A twenty Pakistani rupee bank note with a pile of one rupee coins.

Gaps in financial citizenship

29 November 2021

The article at a glance

Despite its name, ‘inclusive finance’ institutionalises uneven access to finance for poor citizens in Pakistan and elsewhere in the Global South, says a new study by Juvaria Jafri, Research Associate at the Centre for Strategic Philanthropy at Cambridge Judge Business School.

Despite its name, ‘inclusive finance’ institutionalises uneven access to finance for poor citizens in Pakistan and elsewhere in the Global South, says a new study by Dr Juvaria Jafri, Research Associate at the Centre for Strategic Philanthropy at Cambridge Judge Business School.

Juvaria Jafri.
Dr Juvaria Jafri

A new study from Cambridge Judge Business School outlines how “inclusive finance” in Pakistan has developed into a form of shadow banking resulting in inequity for hundreds of millions of citizens. “Inclusive finance, as a formal aspect of the banking system, institutionalises uneven access to finance,” says the study, which finds this “financial citizenship” issue extends beyond Pakistan to other areas of the Global South.

The study by Juvaria Jafri, Research Associate at the Centre for Strategic Philanthropy at Cambridge Judge, focuses on two deposit-taking microfinance banks in Pakistan to show how financial systems in the Global South have tended to create an “outside” and an “inside”, thus causing inequities in three areas: rates and pricing, including the cost of money transfers; eligibility requirements for services; and surveillance and privacy.

“The onus of overcoming the problem of financial exclusion, which affects 100 million individuals or about half the country’s population, has been placed by the Pakistani government on deposit-taking microfinance banks and not on mainstream commercial banks,” the study says, even though the commercial banks are far larger – with deposits in 2018 of PKR 14,631 billion compared to deposits of PKR 266 billion in microfinance banks.

The two types of institutions are “superficially similar but in actuality very different”, the study says, creating “an arrangement in which the poor, relative to their non-poor counterparts, cannot gain full financial access, despite being included in the formal financial system”.

Says Juvaria: “The study applies a financial citizenship lens to the Pakistani banking sector to analyse the relationship between ‘inclusive finance’ and uneven financial access, showing how inclusive finance in Pakistan and elsewhere in the Global South, despite its name, is really a form of shadow banking that results in uneven access to finance because it contains separate parts for different clients.”

The study focuses largely on two microfinance institutions – First Microfinance Bank (FMFB) and Telenor Microfinance Bank (TMB) – based on their annual reports, government and other documents, and fieldwork in Pakistan including interviews with people working in inclusive finance, Pakistan’s central bank, commercial banking, development agencies and social enterprises. FMFB was launched through a faith-based philanthropic organisation, and is now a subsidiary of the Aga Khan Development Network, while TMB was founded by a group of bankers, former colleagues at Citigroup, as a privately-owned business.

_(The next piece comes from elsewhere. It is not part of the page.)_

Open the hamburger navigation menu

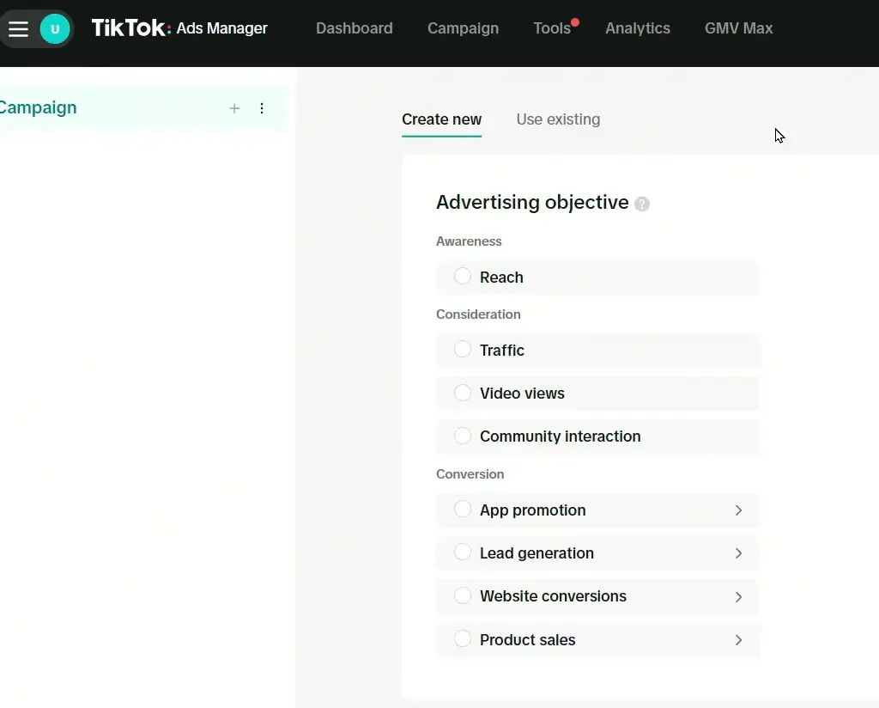click(x=18, y=29)
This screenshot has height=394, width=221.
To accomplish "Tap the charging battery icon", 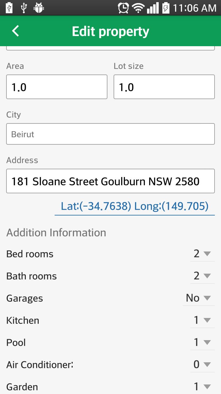I will pos(166,8).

The article published in the journal Eurasian Geography & Economics is entitled “Financial citizenship and shadow banking in Pakistan: a study of two deposit-taking microfinance banks”.

The issue of “financial citizenship” emerged in the 1990s through a growing sense that financial systems have inbuilt tendencies to be exclusionary, as reflected in a growing number of bank closures in countries like the US and the UK, which limited financial access for many communities and resulted in better rates and treatment for wealthier customers likely to buy more financial products.

“Less wealthy clients inevitably pay more for the same products and services than their more affluent counterparts,” the study says. “In the Global South, when inclusive finance is presented as a remedy to financial exclusion or to the circumstance of being ‘unbanked’ or ‘underserved’, issues of financial citizenship arise because the exclusionary practices that obstruct financial citizenship are embedded in the financial landscapes of poor countries.”